Top of DATA FOR THIS TASK

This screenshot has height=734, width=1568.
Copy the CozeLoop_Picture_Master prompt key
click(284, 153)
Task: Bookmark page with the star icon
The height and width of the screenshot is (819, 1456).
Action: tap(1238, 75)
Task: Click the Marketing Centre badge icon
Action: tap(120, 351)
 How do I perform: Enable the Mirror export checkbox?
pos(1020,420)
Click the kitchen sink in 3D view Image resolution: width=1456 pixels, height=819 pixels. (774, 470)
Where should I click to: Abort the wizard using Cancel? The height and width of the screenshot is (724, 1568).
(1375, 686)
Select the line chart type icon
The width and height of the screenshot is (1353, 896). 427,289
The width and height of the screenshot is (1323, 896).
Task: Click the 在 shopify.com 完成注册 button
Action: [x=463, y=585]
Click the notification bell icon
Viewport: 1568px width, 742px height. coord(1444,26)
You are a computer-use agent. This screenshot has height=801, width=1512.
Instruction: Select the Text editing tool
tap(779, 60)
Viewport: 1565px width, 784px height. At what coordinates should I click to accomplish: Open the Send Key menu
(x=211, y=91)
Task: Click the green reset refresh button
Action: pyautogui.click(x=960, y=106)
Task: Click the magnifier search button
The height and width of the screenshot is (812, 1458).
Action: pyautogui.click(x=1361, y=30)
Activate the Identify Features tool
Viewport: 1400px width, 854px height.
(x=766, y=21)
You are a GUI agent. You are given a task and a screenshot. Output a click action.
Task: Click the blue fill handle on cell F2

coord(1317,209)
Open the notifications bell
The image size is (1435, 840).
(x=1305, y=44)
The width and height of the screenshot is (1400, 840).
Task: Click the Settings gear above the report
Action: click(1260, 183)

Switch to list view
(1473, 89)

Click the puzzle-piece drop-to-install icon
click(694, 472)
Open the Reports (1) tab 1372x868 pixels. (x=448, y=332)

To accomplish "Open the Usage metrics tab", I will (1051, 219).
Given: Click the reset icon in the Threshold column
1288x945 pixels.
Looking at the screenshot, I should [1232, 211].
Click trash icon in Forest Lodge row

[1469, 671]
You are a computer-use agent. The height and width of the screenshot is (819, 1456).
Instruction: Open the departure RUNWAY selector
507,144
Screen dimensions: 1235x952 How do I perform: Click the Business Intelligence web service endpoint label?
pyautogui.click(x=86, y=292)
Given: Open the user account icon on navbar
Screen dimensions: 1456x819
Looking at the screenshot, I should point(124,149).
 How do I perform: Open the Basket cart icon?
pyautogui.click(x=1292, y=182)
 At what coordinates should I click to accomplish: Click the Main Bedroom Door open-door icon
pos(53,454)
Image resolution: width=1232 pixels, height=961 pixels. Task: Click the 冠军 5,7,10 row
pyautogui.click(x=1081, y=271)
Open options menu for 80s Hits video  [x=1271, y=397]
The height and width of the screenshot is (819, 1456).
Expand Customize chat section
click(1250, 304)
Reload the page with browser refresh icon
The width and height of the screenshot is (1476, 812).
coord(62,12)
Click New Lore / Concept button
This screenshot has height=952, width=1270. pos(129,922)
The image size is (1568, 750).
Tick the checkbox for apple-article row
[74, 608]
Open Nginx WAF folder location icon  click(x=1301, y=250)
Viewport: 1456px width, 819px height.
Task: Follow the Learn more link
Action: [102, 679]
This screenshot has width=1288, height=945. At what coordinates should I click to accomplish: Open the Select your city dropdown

Bottom of DATA FOR THIS TASK

## ACTION ITEM
When a line in the data holds the word "agent", show that line.

## EXERCISE OUTPUT
You are a computer-use agent. This screenshot has height=801, width=1512.
You are a GUI agent. You are given a task and a screenshot. Output a click action.
You are a computer-use agent. The height and width of the screenshot is (819, 1456).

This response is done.